> [PROBLEM STATEMENT]
The output must be exactly the lines from the "The height and" line through the end of the listing below, with no picture included.

> [PROVIDED RECORDS]

%%

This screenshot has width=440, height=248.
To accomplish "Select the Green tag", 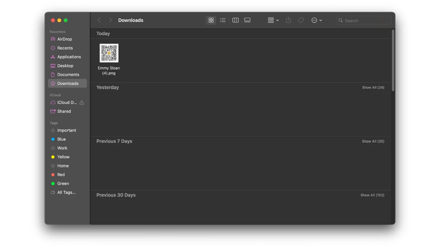I will pos(63,183).
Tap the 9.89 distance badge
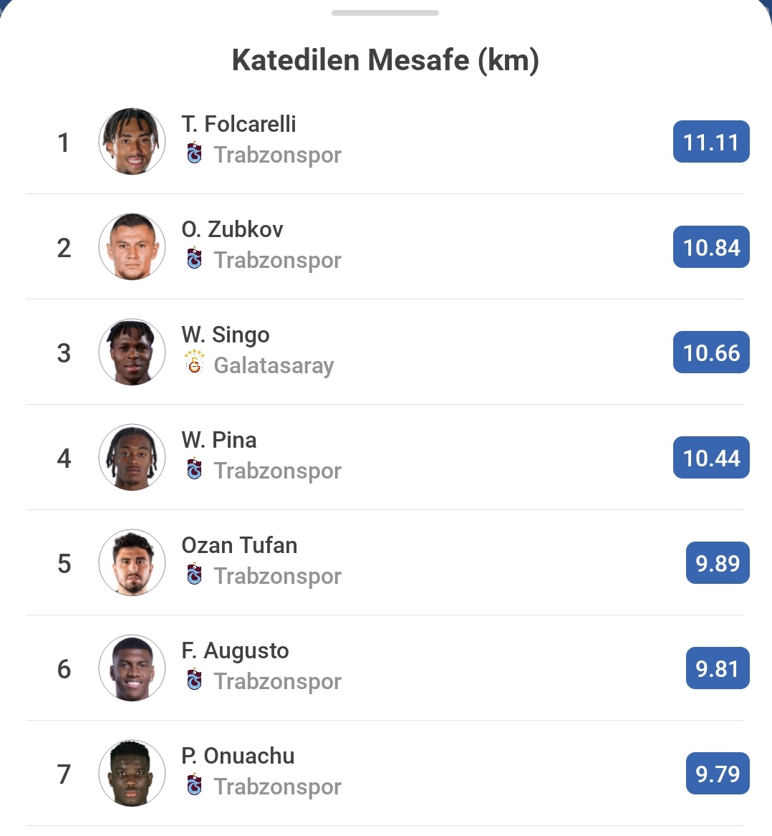The width and height of the screenshot is (772, 836). 718,563
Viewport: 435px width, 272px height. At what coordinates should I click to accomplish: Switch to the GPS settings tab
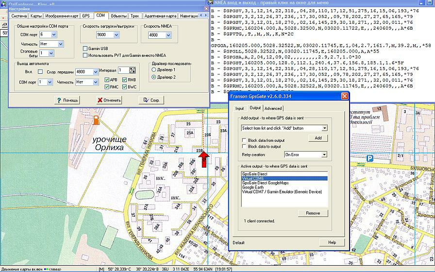[x=85, y=16]
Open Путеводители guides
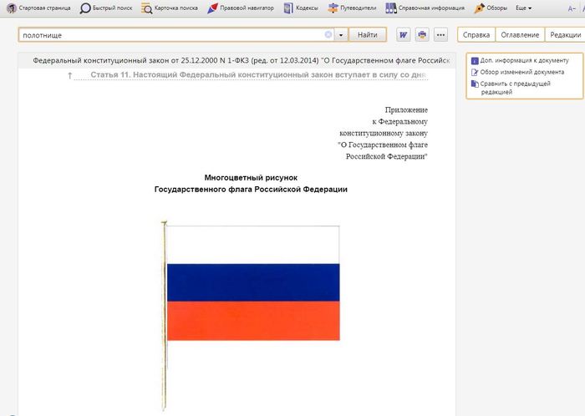This screenshot has width=585, height=416. click(x=334, y=8)
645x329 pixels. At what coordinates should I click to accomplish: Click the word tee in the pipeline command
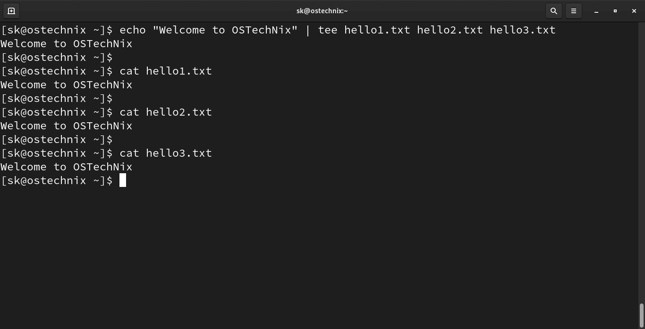(x=328, y=30)
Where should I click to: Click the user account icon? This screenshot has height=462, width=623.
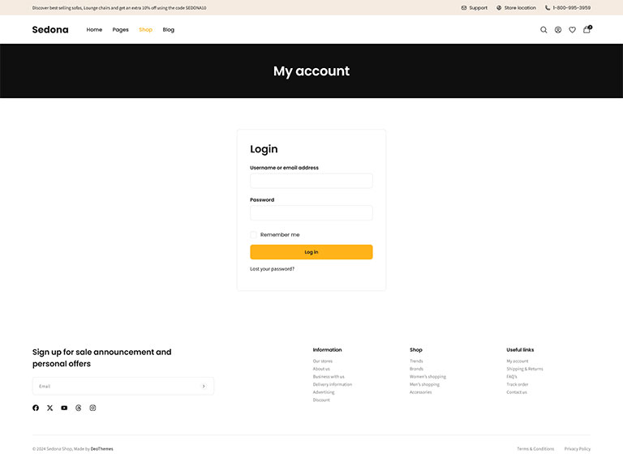pyautogui.click(x=558, y=30)
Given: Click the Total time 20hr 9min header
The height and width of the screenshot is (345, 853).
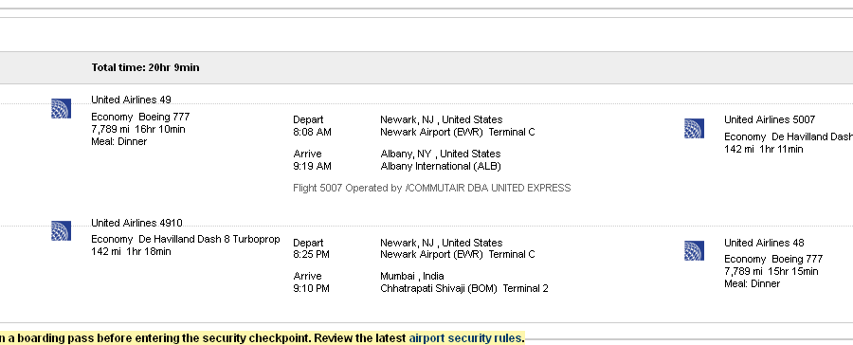Looking at the screenshot, I should point(145,67).
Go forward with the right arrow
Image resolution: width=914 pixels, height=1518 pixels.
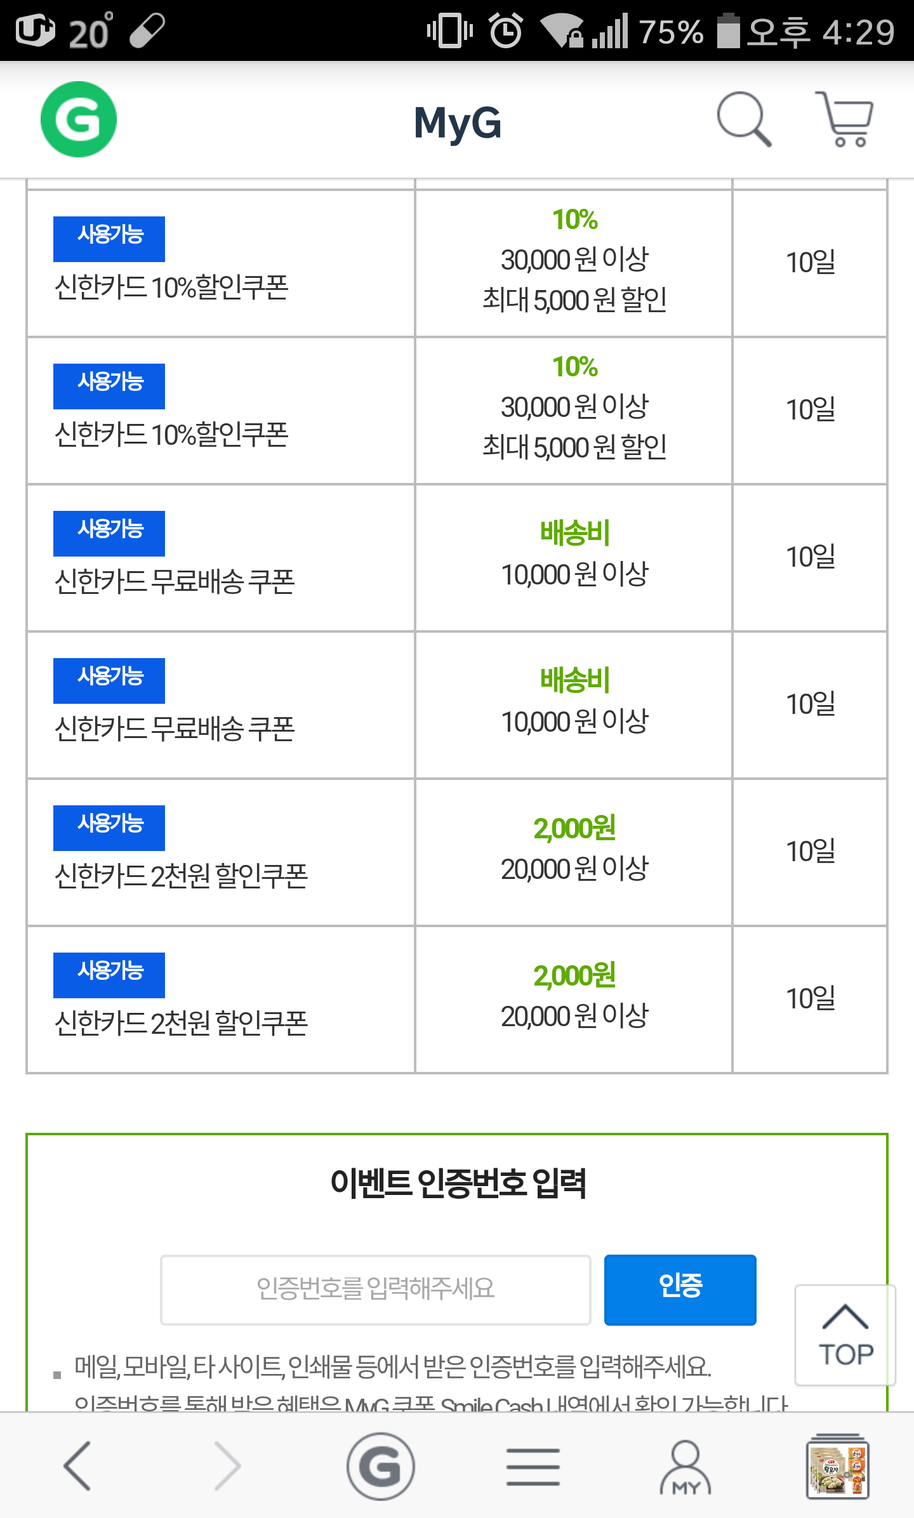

%%

> [SOLUTION FOR THIS PROBLEM]
The height and width of the screenshot is (345, 853).
Looking at the screenshot, I should point(145,67).
Go forward with the right arrow
Image resolution: width=914 pixels, height=1518 pixels.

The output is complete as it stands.